In brief, Evangelicalism cared supremely— this was its power, this its glory, this its claim to the eternal honour and veneration of the Church-Evangelicalism cared supremely for men, for living men who were to be saved or lost, and on whom it had to press, with tears and agony and prayers, the gospel of Christ in order to save them. It saw the flames in which they were in peril of being consumed, and the city of God from which they were in peril of being irrevocably excluded. It cared nothing for building up ideal Churches, or for creating an ideal social order; it did not care very much for any development of personal life and character which was not necessary to make sure of eternal blessedness and to augment it; it cared very little for any truth which had

not a direct relation to salvation. What it cared for was to save individual men from eternal death. This done, Evangelicalism was apt to assume that everything would come right with them either in this world or the next. This was the 00s, the spirit, of Evangelicalism. To what extent do we, who belong to the Congregational Churches of England, retain it ?

Requirement 1:
From the passage on Evangelicalism, extract the words from "not a direct" up to and including "retain it ?".
Requirement 2:
Answer these questions from the passage on Evangelicalism:
(a) What did Evangelicalism care supremely for?
(b) What two things did it care nothing for?
(c) Which churches are named in the closing question?

Pixel coordinate grounding data:
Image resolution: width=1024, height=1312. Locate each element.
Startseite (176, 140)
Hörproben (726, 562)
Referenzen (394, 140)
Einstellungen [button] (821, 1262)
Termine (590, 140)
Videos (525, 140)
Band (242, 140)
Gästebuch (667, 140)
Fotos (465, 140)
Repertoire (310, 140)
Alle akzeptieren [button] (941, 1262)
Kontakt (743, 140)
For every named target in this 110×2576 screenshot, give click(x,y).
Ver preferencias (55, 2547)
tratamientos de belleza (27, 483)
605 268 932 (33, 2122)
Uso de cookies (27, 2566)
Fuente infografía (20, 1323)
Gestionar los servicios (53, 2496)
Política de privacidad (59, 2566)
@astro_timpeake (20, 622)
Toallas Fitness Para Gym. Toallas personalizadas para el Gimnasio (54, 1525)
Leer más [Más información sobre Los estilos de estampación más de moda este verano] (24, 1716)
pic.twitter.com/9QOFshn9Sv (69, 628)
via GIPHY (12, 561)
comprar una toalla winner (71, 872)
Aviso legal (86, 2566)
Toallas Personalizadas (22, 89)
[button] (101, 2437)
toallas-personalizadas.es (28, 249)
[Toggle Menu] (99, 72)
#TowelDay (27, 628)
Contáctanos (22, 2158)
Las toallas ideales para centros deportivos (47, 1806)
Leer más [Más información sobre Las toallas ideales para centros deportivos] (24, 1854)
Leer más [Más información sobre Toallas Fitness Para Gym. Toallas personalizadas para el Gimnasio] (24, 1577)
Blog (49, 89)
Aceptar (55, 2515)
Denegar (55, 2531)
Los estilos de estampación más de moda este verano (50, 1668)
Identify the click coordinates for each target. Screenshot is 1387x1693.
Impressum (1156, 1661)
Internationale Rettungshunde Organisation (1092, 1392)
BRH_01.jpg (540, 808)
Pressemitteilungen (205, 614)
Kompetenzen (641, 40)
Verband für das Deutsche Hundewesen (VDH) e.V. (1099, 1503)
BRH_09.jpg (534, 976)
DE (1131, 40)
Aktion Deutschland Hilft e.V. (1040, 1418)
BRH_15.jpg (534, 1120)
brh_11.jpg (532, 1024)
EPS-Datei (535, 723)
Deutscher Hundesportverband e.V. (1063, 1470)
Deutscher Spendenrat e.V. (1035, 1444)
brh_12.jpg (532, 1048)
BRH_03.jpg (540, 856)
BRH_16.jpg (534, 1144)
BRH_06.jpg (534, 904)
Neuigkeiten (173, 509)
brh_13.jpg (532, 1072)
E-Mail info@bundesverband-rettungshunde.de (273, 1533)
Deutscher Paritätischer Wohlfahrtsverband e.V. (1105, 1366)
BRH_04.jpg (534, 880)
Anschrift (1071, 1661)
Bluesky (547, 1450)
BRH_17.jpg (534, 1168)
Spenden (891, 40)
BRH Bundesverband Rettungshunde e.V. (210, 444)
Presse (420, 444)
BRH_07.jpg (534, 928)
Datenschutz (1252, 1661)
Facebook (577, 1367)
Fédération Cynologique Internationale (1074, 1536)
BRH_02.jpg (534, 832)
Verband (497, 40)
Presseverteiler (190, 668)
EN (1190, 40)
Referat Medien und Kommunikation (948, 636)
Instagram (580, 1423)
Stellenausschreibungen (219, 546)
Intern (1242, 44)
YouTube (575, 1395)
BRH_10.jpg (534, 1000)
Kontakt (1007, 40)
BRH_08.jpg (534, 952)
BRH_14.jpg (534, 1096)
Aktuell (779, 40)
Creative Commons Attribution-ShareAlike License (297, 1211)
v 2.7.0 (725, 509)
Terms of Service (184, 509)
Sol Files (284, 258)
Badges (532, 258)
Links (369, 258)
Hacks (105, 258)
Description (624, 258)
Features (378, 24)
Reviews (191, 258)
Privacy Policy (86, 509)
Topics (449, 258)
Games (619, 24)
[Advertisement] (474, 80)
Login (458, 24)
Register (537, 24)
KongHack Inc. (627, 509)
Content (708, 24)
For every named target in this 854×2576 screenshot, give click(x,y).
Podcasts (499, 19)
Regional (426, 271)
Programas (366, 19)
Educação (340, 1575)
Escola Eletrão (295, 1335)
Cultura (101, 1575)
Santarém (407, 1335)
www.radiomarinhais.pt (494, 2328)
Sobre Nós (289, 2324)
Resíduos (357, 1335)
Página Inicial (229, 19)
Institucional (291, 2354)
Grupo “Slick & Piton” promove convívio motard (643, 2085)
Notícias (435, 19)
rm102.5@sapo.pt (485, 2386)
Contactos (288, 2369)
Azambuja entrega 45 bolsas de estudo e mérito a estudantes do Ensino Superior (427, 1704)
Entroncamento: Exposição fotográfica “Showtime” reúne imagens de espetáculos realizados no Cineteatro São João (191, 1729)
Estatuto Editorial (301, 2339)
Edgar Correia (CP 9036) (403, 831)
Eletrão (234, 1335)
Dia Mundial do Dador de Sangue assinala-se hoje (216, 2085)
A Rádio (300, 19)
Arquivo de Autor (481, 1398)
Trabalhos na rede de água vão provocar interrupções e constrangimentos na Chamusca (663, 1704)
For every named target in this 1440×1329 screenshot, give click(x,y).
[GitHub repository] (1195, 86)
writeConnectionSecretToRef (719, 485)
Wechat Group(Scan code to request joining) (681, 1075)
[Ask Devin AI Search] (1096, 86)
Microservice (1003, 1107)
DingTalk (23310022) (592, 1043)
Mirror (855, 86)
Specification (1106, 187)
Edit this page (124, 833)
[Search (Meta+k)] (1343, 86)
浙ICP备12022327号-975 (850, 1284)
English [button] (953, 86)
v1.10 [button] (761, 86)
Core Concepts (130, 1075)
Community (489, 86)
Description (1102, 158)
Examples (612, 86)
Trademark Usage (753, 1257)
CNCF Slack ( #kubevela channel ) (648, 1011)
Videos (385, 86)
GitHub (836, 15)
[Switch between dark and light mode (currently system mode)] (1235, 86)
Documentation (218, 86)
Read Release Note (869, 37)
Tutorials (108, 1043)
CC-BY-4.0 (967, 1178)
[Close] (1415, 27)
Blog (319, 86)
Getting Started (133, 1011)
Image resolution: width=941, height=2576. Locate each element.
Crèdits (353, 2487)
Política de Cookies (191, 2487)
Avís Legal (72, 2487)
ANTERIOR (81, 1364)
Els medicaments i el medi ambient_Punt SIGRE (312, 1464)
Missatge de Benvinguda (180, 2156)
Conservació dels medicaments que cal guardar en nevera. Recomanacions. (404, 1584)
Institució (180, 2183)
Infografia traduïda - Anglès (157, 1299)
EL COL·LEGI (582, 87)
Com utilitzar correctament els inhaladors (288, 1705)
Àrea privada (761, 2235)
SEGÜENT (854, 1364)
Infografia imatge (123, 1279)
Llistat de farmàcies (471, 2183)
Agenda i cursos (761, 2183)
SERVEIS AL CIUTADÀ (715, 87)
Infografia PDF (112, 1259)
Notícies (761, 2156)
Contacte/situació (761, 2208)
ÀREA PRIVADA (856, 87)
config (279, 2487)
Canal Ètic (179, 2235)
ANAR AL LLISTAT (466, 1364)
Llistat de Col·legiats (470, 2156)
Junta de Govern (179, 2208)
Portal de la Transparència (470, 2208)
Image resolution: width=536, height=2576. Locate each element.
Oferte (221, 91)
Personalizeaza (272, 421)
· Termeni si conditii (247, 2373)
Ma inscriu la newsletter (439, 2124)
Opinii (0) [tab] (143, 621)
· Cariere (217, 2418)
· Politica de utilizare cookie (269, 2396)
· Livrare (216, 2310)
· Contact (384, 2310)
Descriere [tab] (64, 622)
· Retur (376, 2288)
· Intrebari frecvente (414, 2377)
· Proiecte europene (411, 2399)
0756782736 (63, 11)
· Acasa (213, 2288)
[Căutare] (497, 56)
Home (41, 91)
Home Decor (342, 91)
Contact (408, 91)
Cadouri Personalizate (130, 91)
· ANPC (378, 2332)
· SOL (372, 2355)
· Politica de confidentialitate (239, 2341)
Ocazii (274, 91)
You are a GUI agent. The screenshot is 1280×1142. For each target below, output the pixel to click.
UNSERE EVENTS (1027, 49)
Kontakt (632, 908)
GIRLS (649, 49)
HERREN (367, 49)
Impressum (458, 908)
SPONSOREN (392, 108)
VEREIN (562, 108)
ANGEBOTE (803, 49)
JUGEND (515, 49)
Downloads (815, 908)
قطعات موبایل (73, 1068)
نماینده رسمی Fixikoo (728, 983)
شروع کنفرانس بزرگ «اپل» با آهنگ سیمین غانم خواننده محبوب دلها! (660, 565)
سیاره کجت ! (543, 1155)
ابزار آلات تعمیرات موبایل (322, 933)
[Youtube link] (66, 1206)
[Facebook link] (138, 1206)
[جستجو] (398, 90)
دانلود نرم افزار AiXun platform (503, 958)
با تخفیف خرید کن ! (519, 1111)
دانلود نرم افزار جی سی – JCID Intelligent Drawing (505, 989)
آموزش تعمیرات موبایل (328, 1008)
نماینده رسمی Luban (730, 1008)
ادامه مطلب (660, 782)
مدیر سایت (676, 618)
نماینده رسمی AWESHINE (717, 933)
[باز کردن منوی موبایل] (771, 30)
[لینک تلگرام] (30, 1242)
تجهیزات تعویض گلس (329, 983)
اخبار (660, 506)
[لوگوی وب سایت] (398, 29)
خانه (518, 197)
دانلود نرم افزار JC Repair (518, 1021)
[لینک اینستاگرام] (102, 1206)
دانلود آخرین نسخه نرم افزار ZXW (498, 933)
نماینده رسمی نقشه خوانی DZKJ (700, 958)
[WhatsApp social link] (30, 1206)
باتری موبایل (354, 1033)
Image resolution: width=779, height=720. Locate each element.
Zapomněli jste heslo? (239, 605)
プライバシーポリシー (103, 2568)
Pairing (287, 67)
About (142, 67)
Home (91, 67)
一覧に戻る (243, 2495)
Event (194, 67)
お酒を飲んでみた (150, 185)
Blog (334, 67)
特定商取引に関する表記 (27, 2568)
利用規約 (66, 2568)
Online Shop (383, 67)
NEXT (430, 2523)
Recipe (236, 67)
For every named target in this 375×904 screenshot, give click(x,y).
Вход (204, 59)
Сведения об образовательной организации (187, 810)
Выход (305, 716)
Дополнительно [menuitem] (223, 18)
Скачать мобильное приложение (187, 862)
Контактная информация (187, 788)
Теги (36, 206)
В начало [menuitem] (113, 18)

Answer 1:
not a direct relation to salvation. What it cared for was to save individual men from eternal death. This done, Evangelicalism was apt to assume that everything would come right with them either in this world or the next. This was the 00s, the spirit, of Evangelicalism. To what extent do we, who belong to the Congregational Churches of England, retain it ?

Answer 2:
(a) Men: living men who were to be saved or lost.
(b) Building up ideal Churches and creating an ideal social order.
(c) The Congregational Churches of England.